Liberated. Reclaimed, some might say.
Raven has always and not always been around to be amused at the pitiful antics of self-important human beings, and no doubt he found amusement in the ill-composed conditions of a darkened world. But, although he may have discerned intrigue and opportunity, although he may have sensed illicit adventure, although he could well have been distracted by wonders that he alone could see, nevertheless Raven decided to do something about the darkness.
Raven knew about an old man who lived with his daughter in a well-fortified house in an isolated place at the top of a river far away. This old man, it was said, kept in his house precious bentwood boxes in which could be found answers to the darkness. It was said that this old man guarded these boxes even more carefully than he guarded his daughter. He allowed his daughter to venture outside the house for such purposes as gathering roots and collecting water, but never did he allow his precious boxes to be removed from his house or even to be opened, or even to be looked upon, or even to be named.
Raven decided that it was a good time to investigate. But when Raven traveled to that old mans house, built so close to the Nass River, he was unable to discover an easy entry. In other words, there was no doorway through which he could be invited; there was no window through which he could climb. Though Raven walked around and around and around that old mans house, he never was able to find a direct way to get inside.
But Raven noticed that every once in a while that old mans daughter appeared outside the house and carried a container down to the rippling water, where she filled the woven water-basket from the fresh clear stream.
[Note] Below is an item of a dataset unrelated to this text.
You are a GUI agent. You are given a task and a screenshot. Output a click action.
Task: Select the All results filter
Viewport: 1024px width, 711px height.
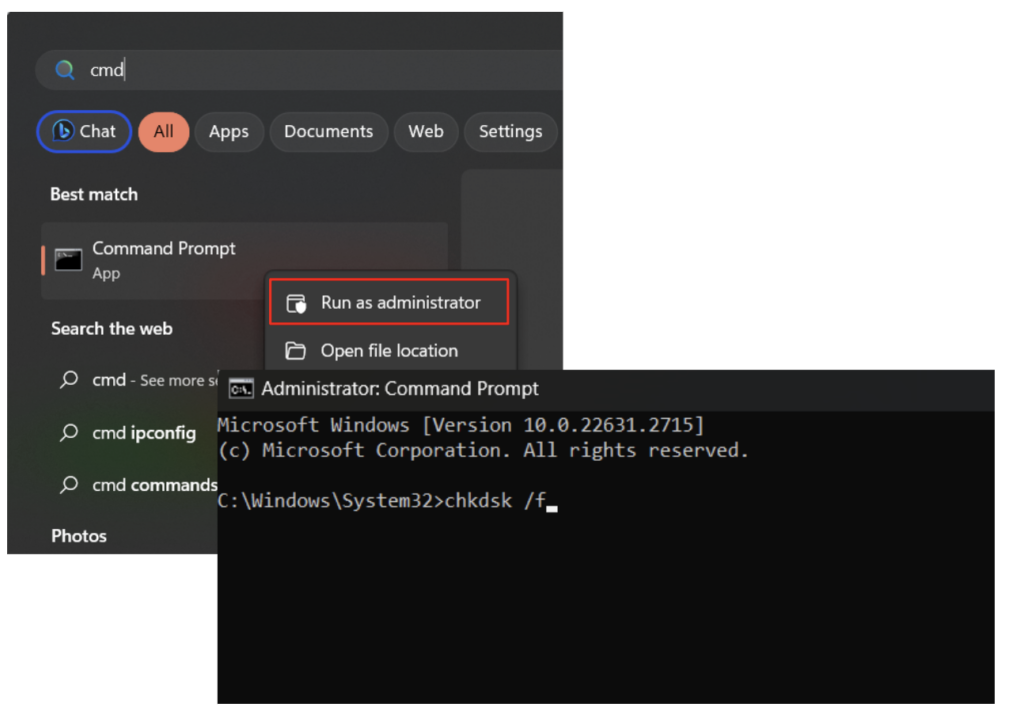163,131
Although Raven studied her every move, he was unable to perceive how she gained entry back into the house.
These riddles kept him puzzling for what would have been days had there been daylight and for what would have been nights had there been stars. After much deliberation, after careful calculation, after he finally decided that the proper moment had arrived, Raven transformed himself into a pine needle and dropped himself into the water that the old mans daughter was about to drink, at which time that old mans daughter, no doubt tasting water sweeter than she had tasted ever before, swallowed Raven in his pine-needle form. When that immediate inevitable moment revealed itself in its endless existence, Raven transformed himself and was transformed and that old mans daughter became pregnant with Raven-child.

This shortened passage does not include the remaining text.